FINDINGS: Globally in 2013, there were 1·8 million new HIV infections (95% uncertainty interval 1·7 million to 2·1 million), 29·2 million prevalent HIV cases (28·1 to 31·7), and 1·3 million HIV deaths (1·3 to 1·5). At the peak of the epidemic in 2005, HIV caused 1·7 million deaths (1·6 million to 1·9 million). Concentrated epidemics in Latin America and eastern Europe are substantially smaller than previously estimated. Through interventions including PMTCT and ART, 19·1 million life-years (16·6 million to 21·5 million) have been saved, 70·3% (65·4 to 76·1) in developing countries. From 2000 to 2011, the ratio of development assistance for health for HIV to years of life saved through intervention was US$4498 in developing countries. Including in HIV-positive individuals, all-form tuberculosis incidence was 7·5 million (7·4 million to 7·7 million), prevalence was 11·9 million (11·6 million to 12·2 million), and number of deaths was 1·4 million (1·3 million to 1·5 million) in 2013. In the same year and in only individuals who were HIV-negative, all-form tuberculosis incidence was 7·1 million (6·9 million to 7·3 million), prevalence was 11·2 million (10·8 million to 11·6 million), and number of deaths was 1·3 million (1·2 million to 1·4 million). Annualised rates of change (ARC) for incidence, prevalence, and death became negative after 2000. Tuberculosis in HIV-negative individuals disproportionately occurs in men and boys (versus women and girls); 64·0% of cases (63·6 to 64·3) and 64·7% of deaths (60·8 to 70·3). Globally, malaria cases and deaths grew rapidly from 1990 reaching a peak of 232 million cases (143 million to 387 million) in 2003 and 1·2 million deaths (1·1 million to 1·4 million) in 2004. Since 2004, child deaths from malaria in sub-Saharan Africa have decreased by 31·5% (15·7 to 44·1).
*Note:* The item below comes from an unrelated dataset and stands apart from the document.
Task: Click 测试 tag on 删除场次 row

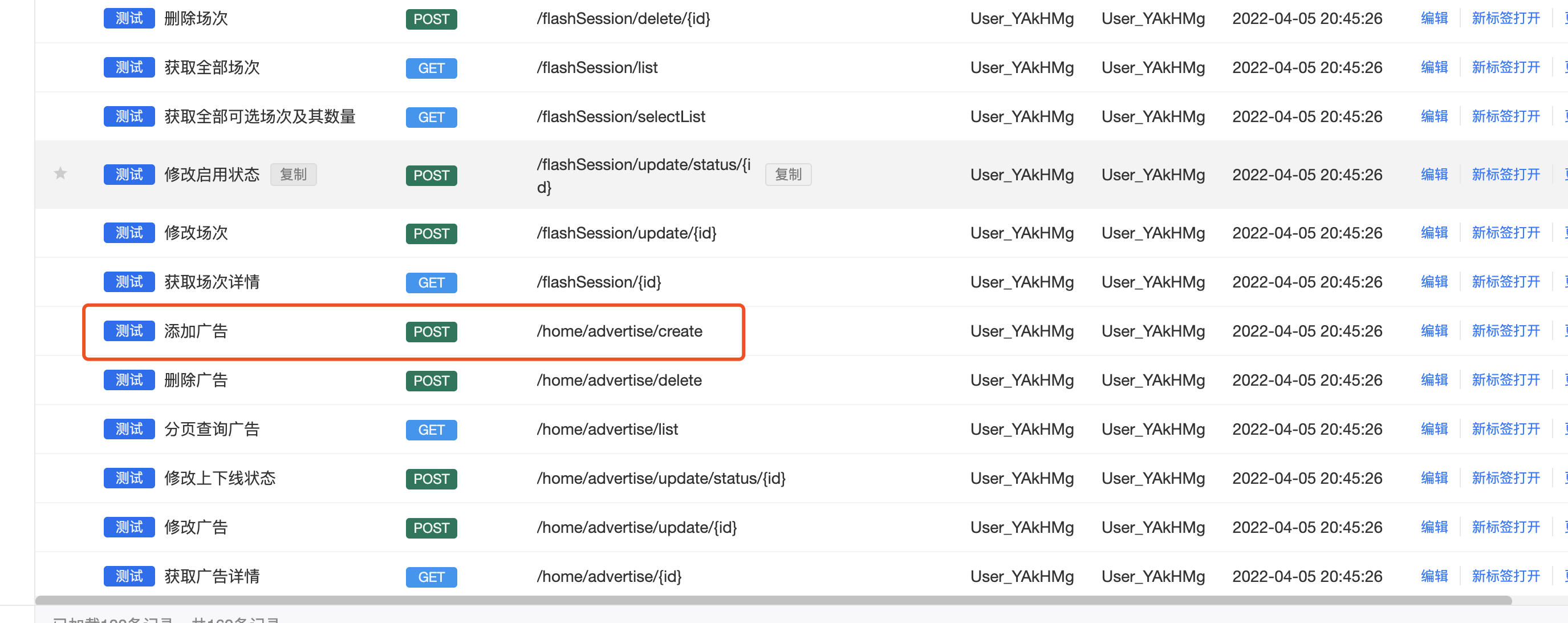Action: click(x=129, y=18)
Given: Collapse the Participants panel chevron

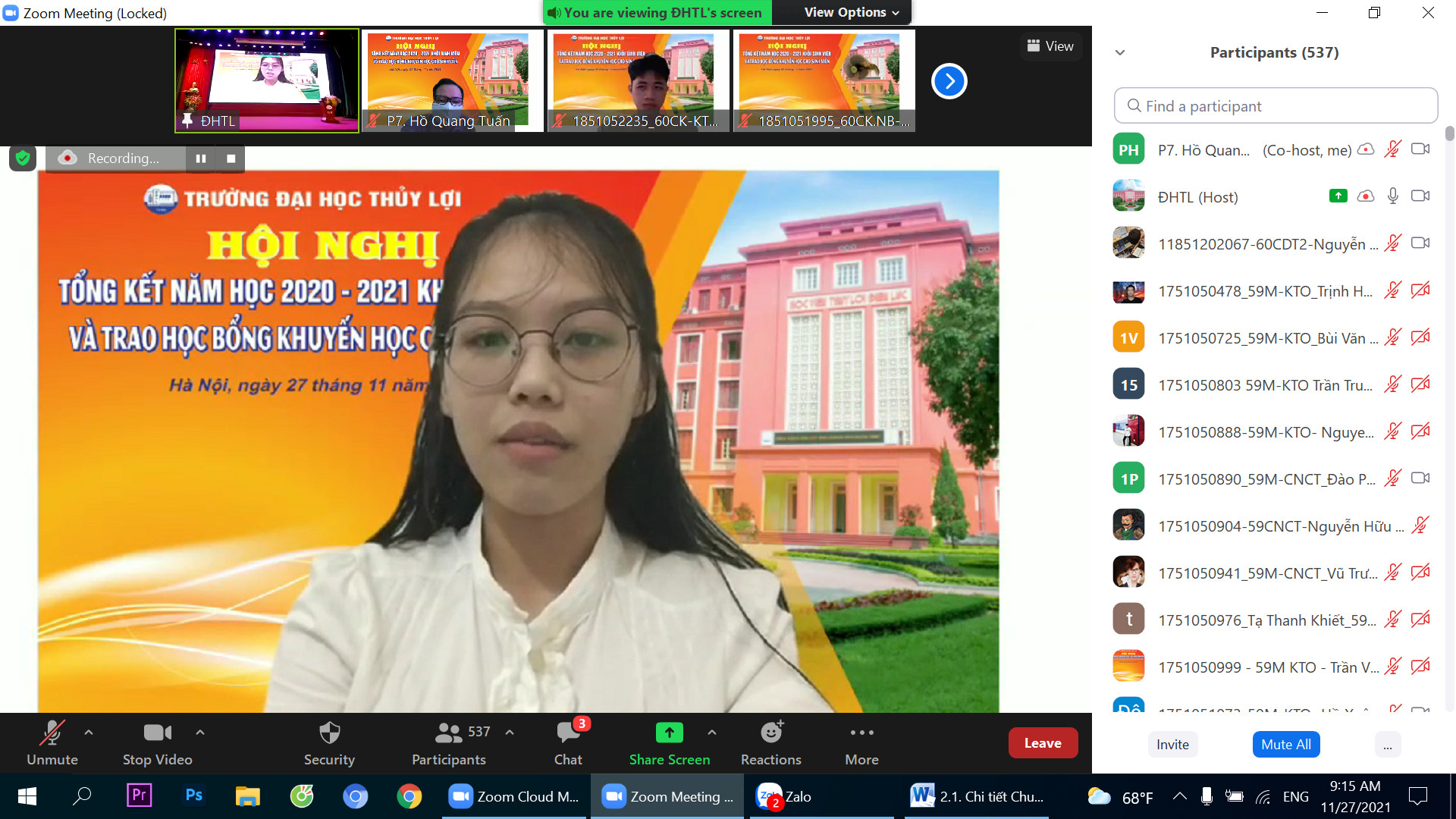Looking at the screenshot, I should tap(1120, 52).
Outside of Africa, malaria mortality has been steadily decreasing since 1990.
INTERPRETATION: Our estimates of the number of people living with HIV are 18·7% smaller than UNAIDS's estimates in 2012. The number of people living with malaria is larger than estimated by WHO. The number of people living with HIV, tuberculosis, or malaria have all decreased since 2000. At the global level, upward trends for malaria and HIV deaths have been reversed and declines in tuberculosis deaths have accelerated. 101 countries (74 of which are developing) still have increasing HIV incidence. Substantial progress since the Millennium Declaration is an encouraging sign of the effect of global action.
FUNDING: Bill & Melinda Gates Foundation.